Die wissenschaftliche Bewertung erfolgte durch das Karlsruher Fraunhofer-Institut für System- und Innovationsforschung ISI.
Die Preisträger im Einzelnen:
- In der Kategorie „Prozessinnovationen für den Klimaschutz“ siegte die Zenergy Power GmbH, die durch eine induktive Blockerwärmung auf Basis von Supraleittechnologie den Energieverbrauch bei der Metallerwärmung halbiert.
- Die BSH Bosch und Siemens Hausgeräte GmbH erreicht mit einem Zeolith nutzenden Trocknungssystem höchste Energieeffizienz von Geschirrspülern, was ihr die Auszeichnung in der Kategorie „Produkt- und Dienstleistungsinnovationen für den Klimaschutz“ einbrachte.

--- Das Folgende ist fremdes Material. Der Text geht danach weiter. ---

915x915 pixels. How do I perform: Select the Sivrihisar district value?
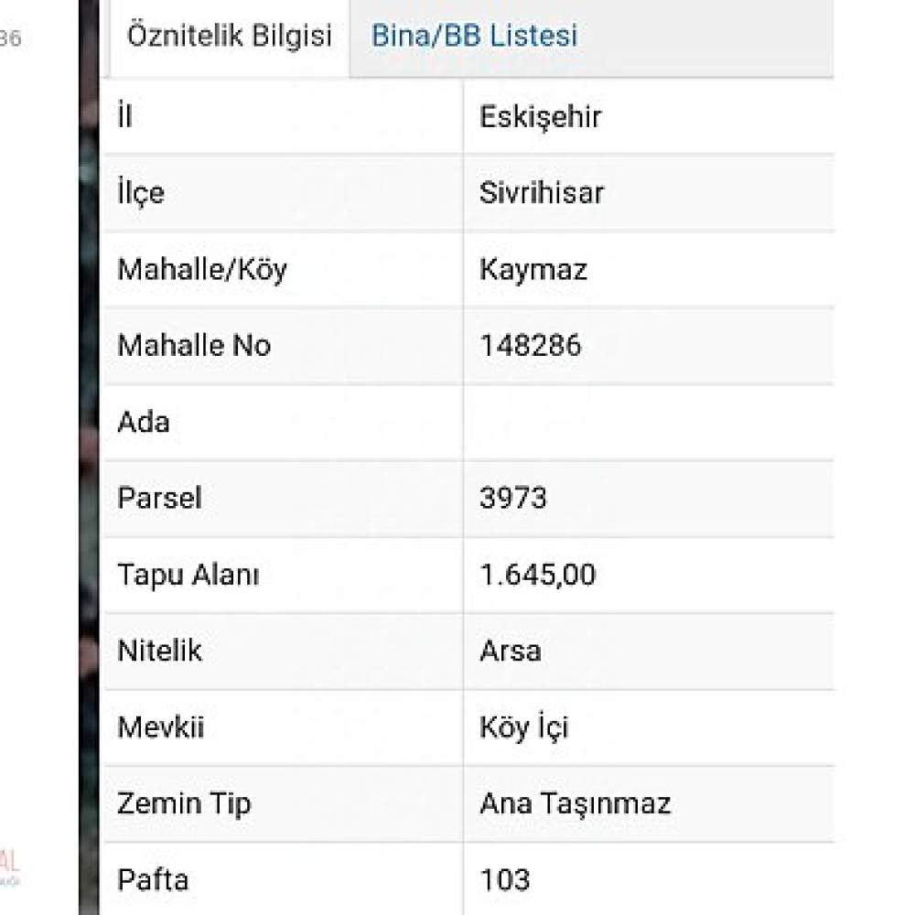[x=541, y=193]
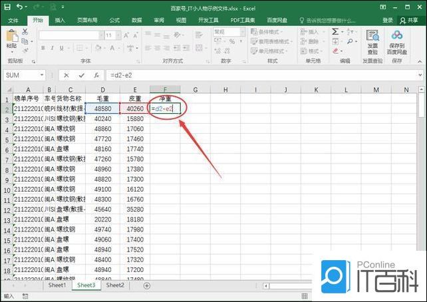Click cell F2 containing the formula =d2-e2
Screen dimensions: 427x302
click(x=164, y=108)
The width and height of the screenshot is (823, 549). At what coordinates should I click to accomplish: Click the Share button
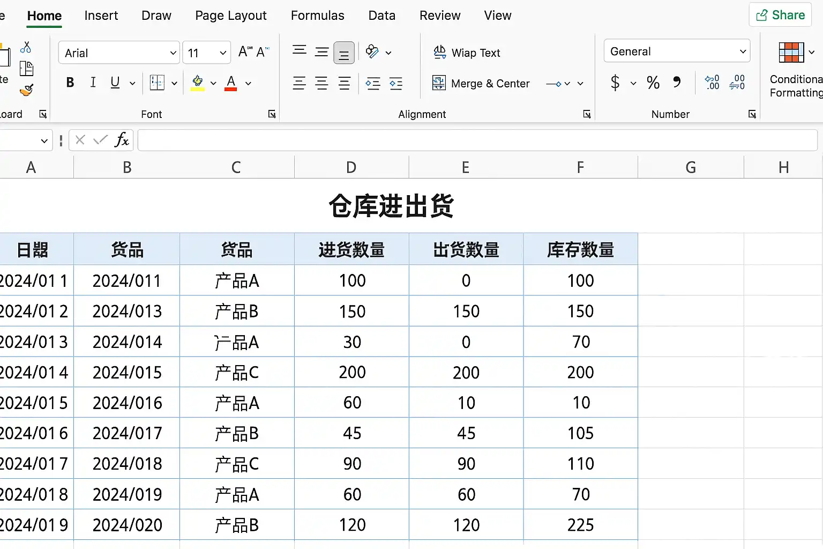780,15
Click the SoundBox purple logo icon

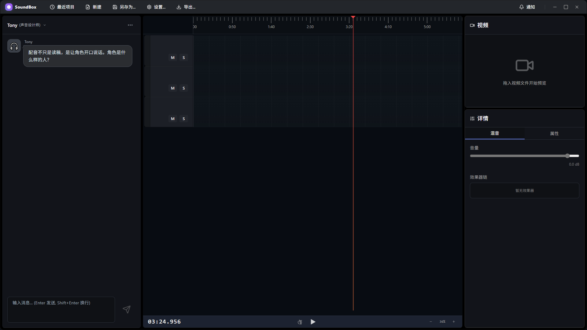tap(9, 7)
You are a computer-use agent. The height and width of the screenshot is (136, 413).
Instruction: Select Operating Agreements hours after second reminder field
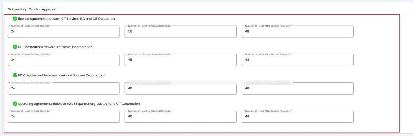297,117
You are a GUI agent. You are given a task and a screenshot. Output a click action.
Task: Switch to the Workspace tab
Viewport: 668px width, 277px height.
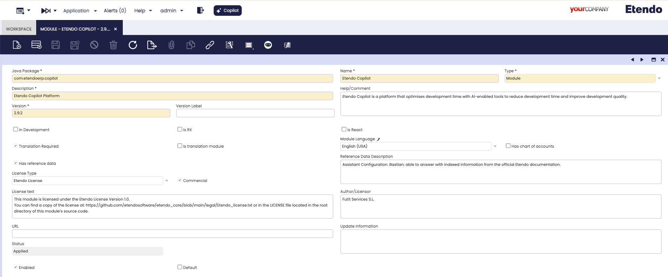[x=19, y=29]
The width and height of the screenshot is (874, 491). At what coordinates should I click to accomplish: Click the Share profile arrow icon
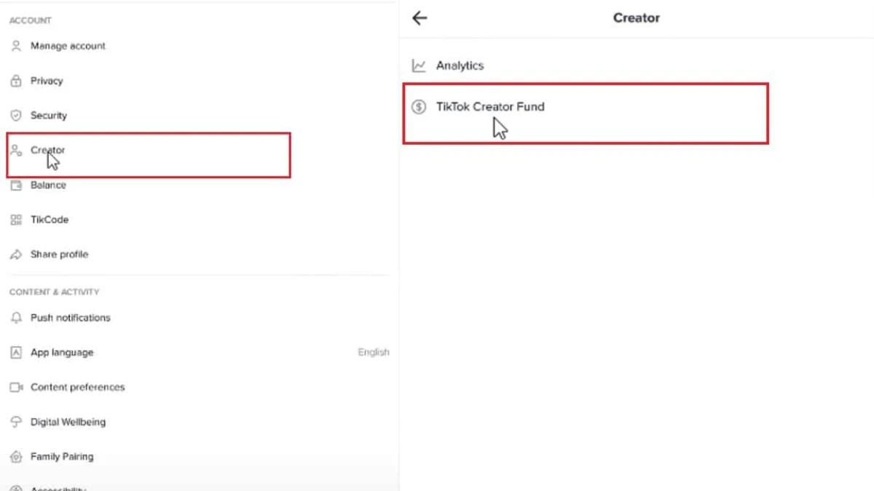tap(16, 255)
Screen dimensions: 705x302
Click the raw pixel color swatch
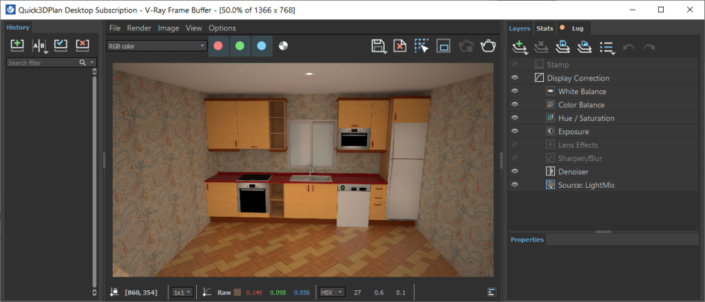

- Im Bereich „Umweltfreundliche Technologien“ gab es gleich zwei Preisträger: Die Dr.-Ing. Werner Neu Verfahrenstechnik GmbH erfand ein energiesparendes und wirtschaftliches Polymerverarbeitungsverfahren zur Herstellung von Kunststoffteilen; Prof. Dr.-Ing. Peer Haller von der Technischen Universität Dresden entwickelte ein Fertigungsverfahren für faser- und textilbewehrte Formholzprofile.
- Die Kategorie „Umweltfreundliche Produkte und Dienstleistungen“ entschied die Siemens AG mit der derzeit größten und effizientesten Gasturbine der Welt für sich.
- Der Preis für „Klima- und Umweltschutztechnologietransfer in Entwicklungs- und Schwellenländer und Staaten Osteuropas“ ging an die Powitec Intelligent Technologies GmbH, die durch selbstlernende Software in Kombination mit optischen und akustischen Sensoren eine Optimierung von Großkraftwerken ermöglicht.